- _Directions for this task_: Count how many lines of the material hold "agent". Respond with that number alone.

################

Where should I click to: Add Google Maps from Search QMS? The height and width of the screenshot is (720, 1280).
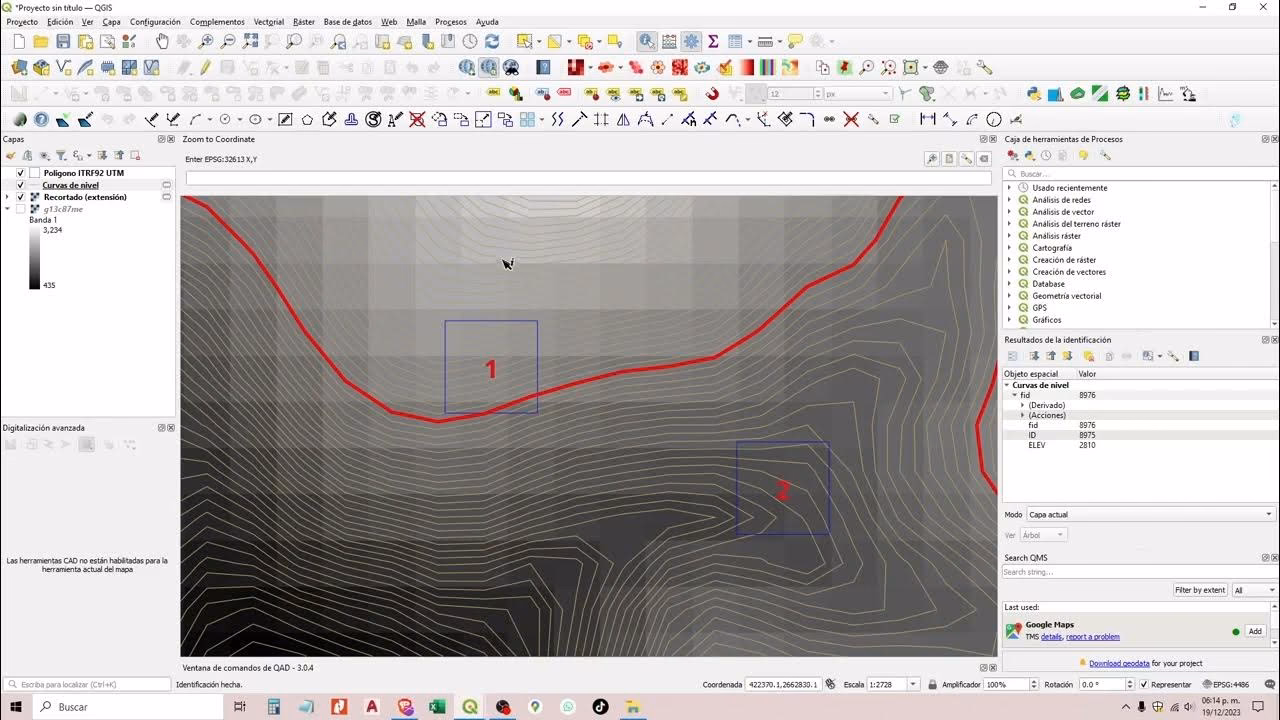point(1255,631)
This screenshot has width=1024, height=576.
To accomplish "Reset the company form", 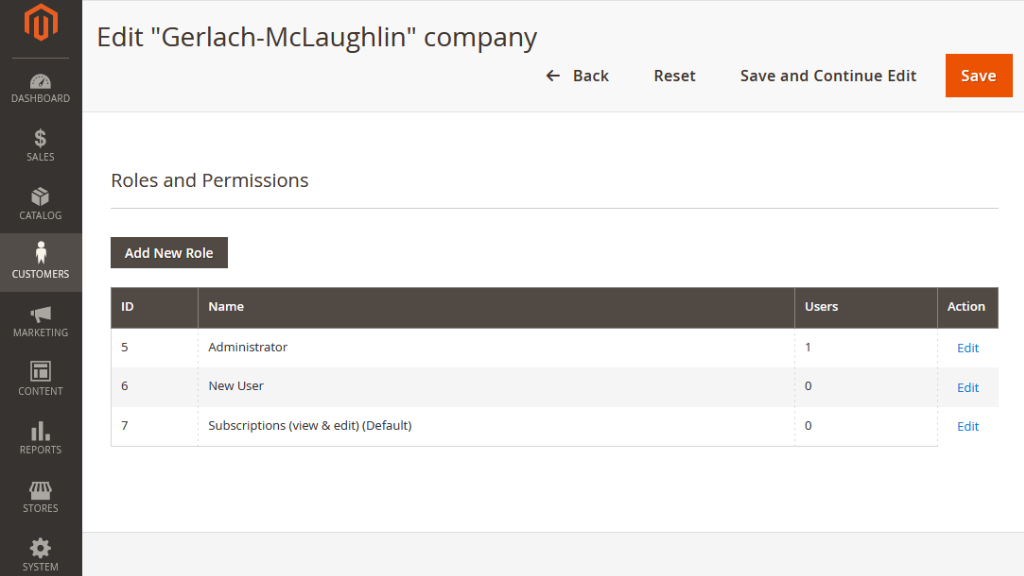I will pyautogui.click(x=675, y=76).
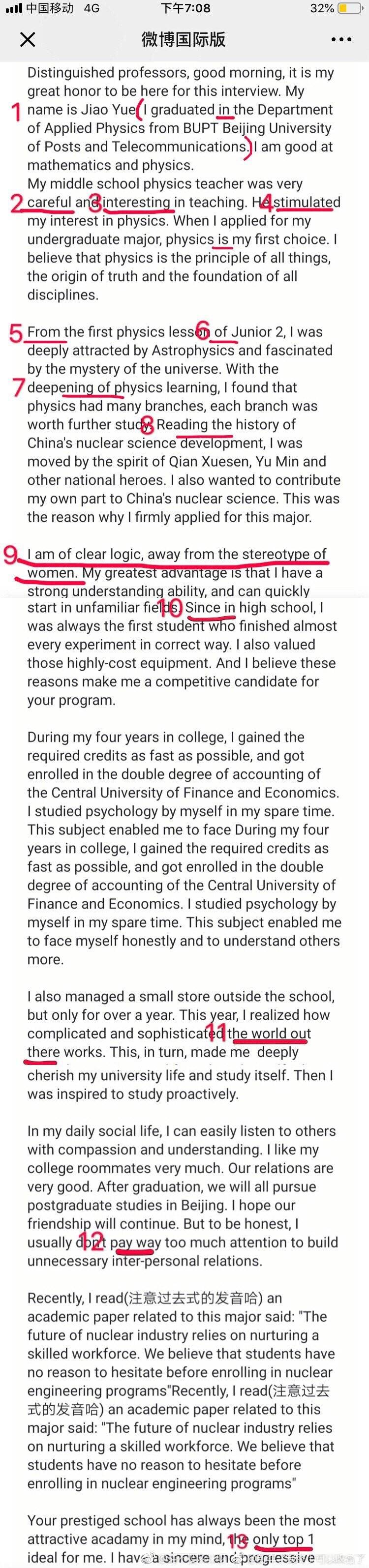This screenshot has height=1568, width=369.
Task: Tap the red number 5 beside From
Action: click(16, 333)
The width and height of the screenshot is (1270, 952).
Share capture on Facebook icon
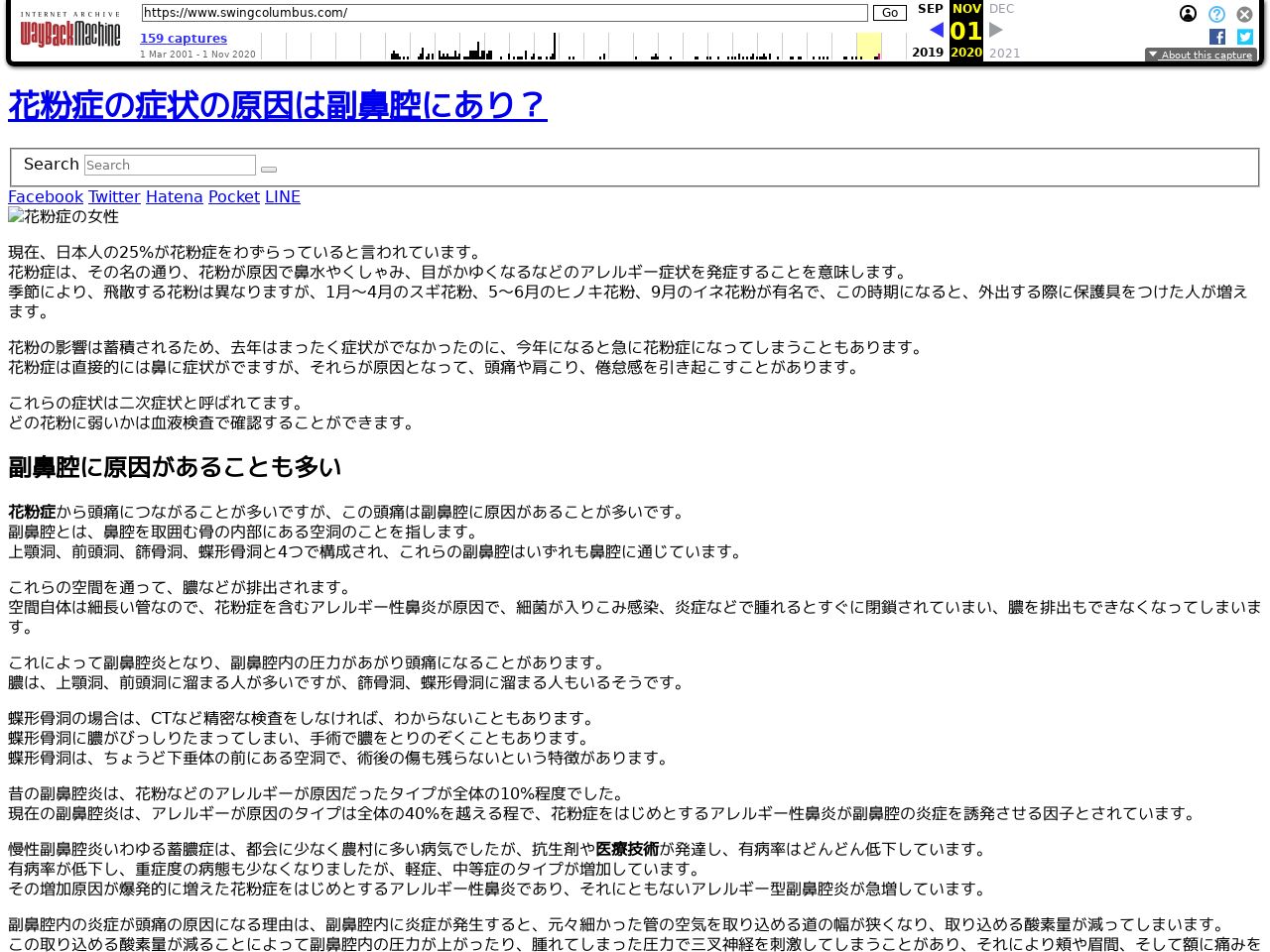point(1217,37)
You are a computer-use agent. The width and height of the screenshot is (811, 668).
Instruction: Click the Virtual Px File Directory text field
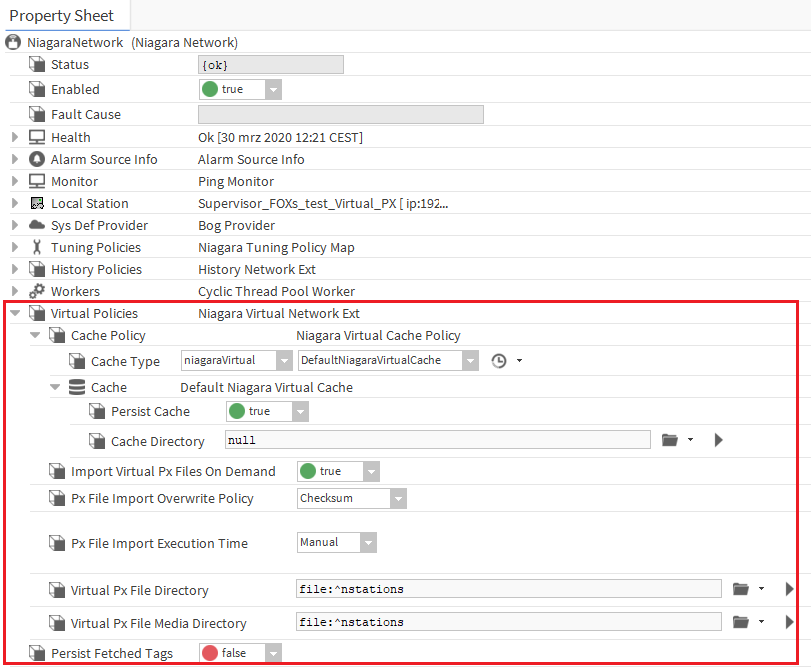pos(508,589)
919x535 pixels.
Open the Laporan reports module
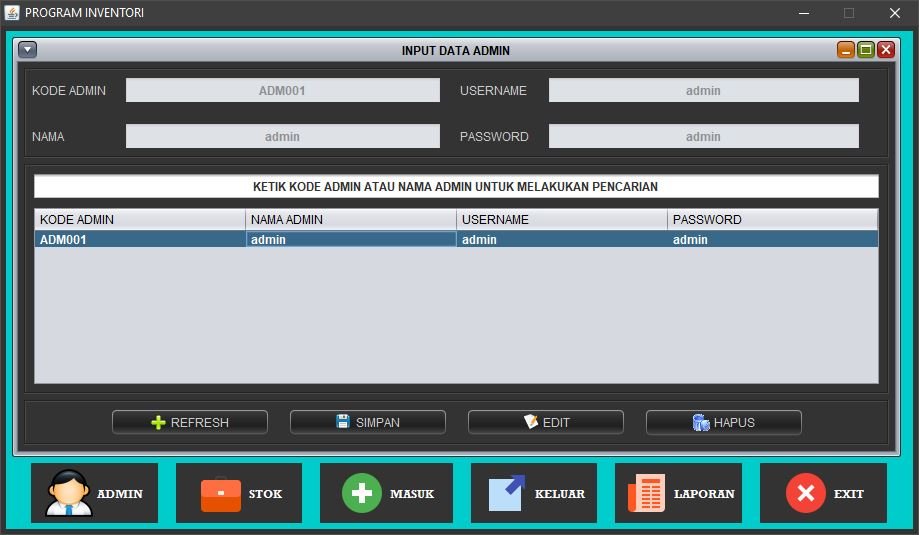pos(678,493)
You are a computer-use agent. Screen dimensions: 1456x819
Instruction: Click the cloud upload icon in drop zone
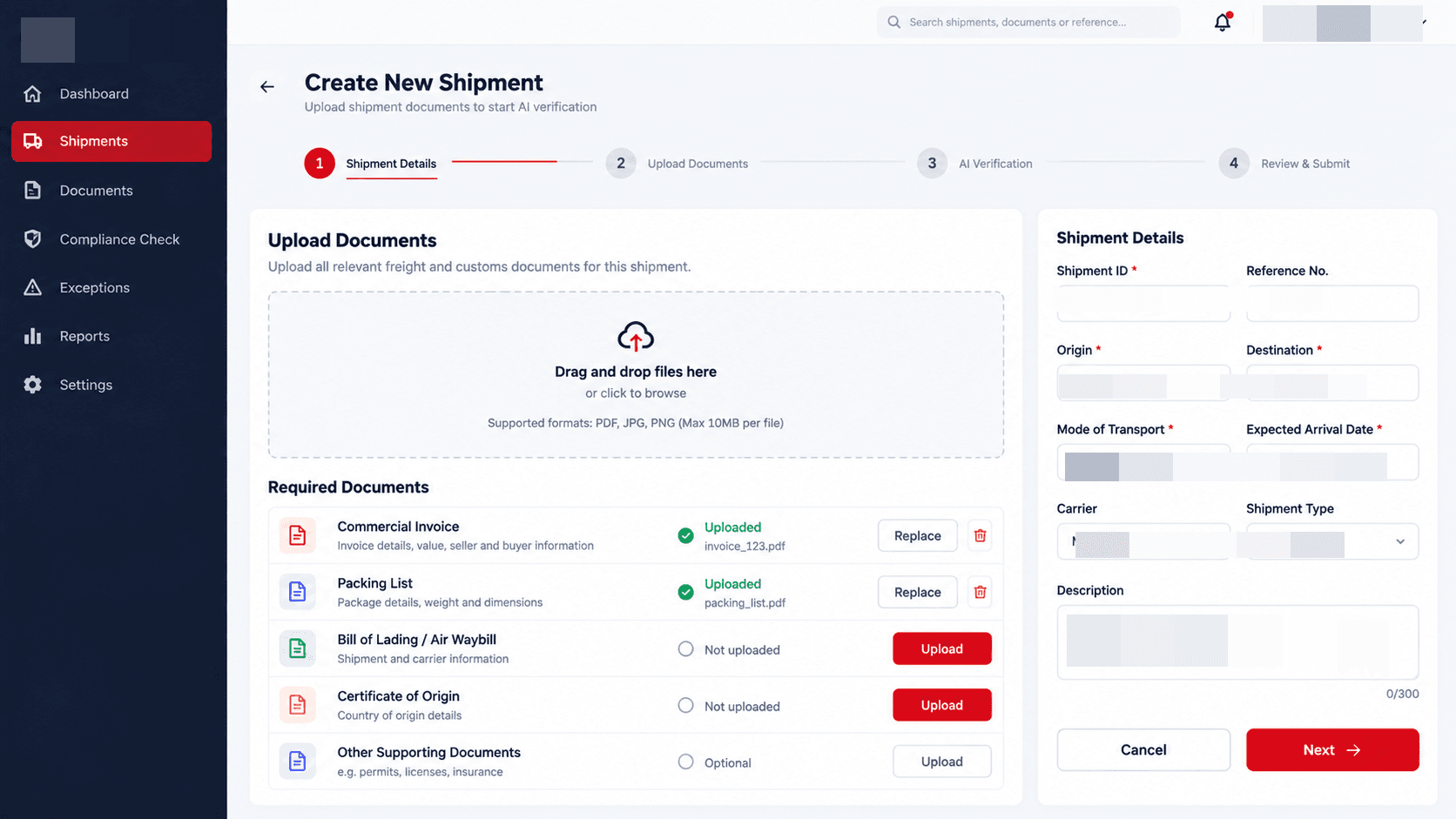click(x=636, y=338)
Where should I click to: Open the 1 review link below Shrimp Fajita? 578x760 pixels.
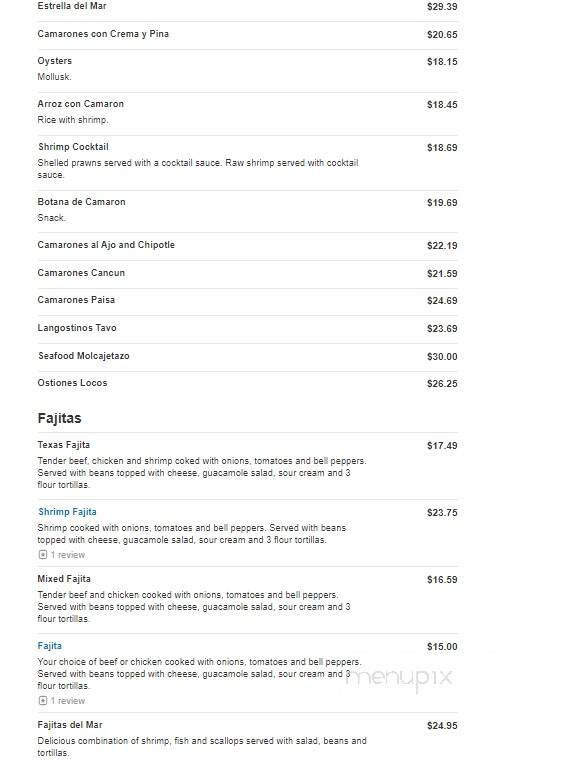[x=68, y=554]
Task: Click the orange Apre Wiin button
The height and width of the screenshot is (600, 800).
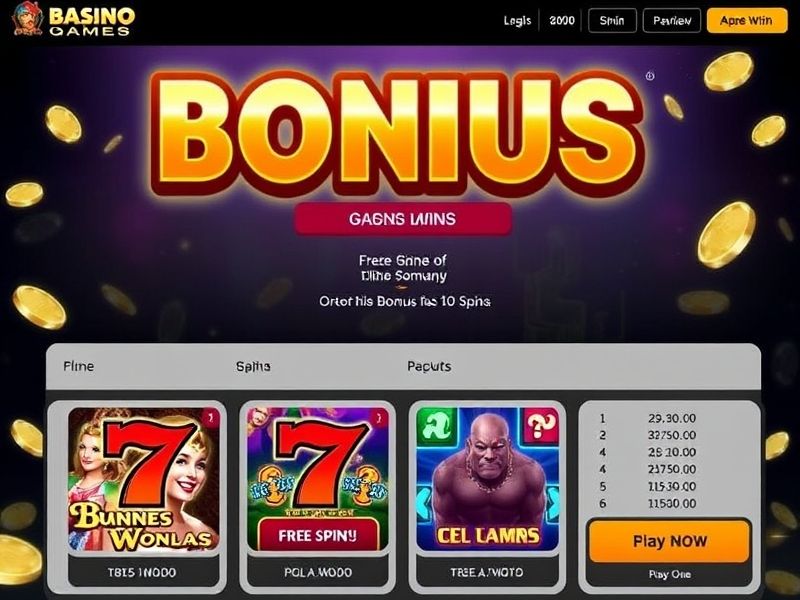Action: pyautogui.click(x=747, y=20)
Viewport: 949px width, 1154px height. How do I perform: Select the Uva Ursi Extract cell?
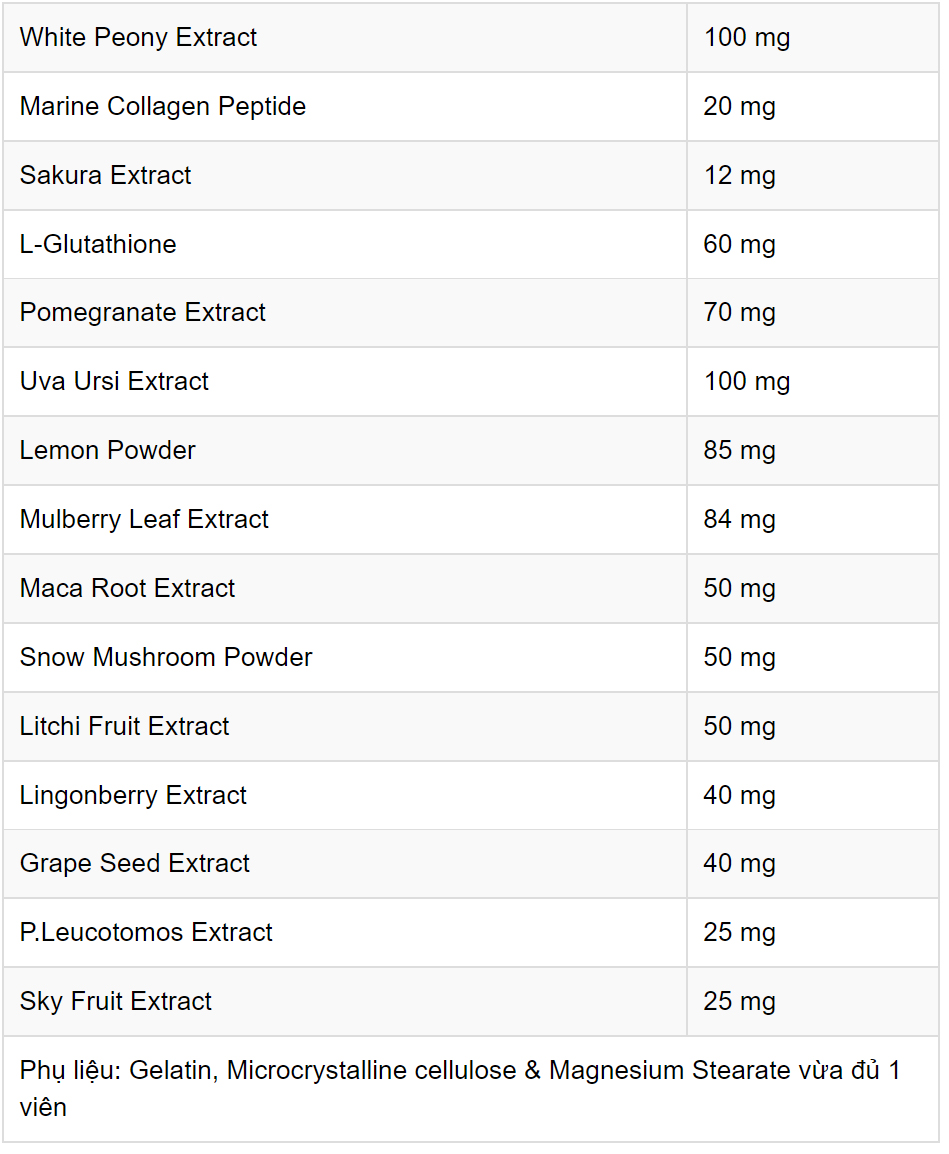tap(345, 382)
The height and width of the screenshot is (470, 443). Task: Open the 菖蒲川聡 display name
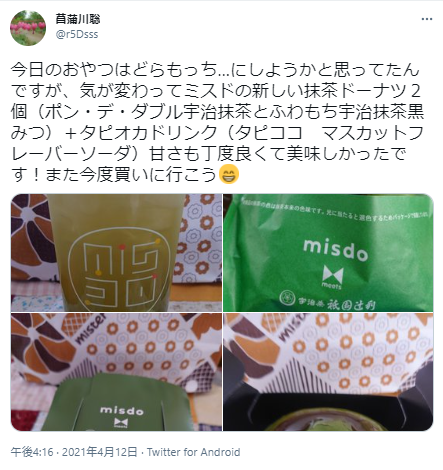tap(78, 19)
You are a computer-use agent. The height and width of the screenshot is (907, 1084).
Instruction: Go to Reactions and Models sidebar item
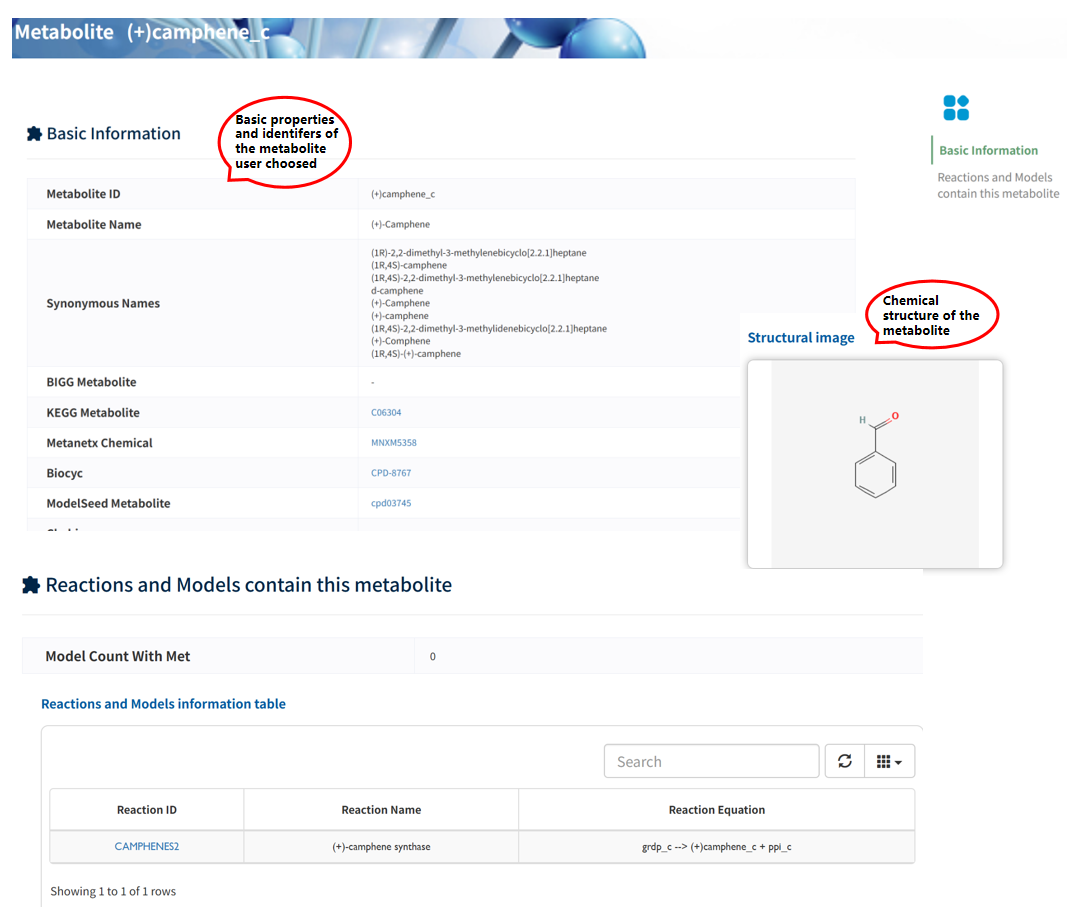tap(997, 186)
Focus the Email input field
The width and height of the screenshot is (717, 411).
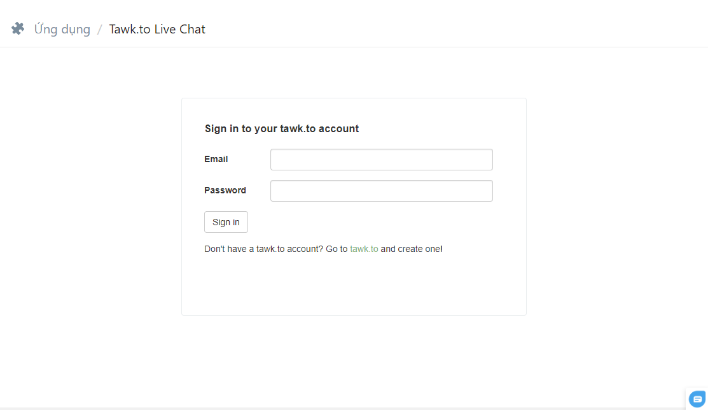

################

- _Solution to the problem_: 3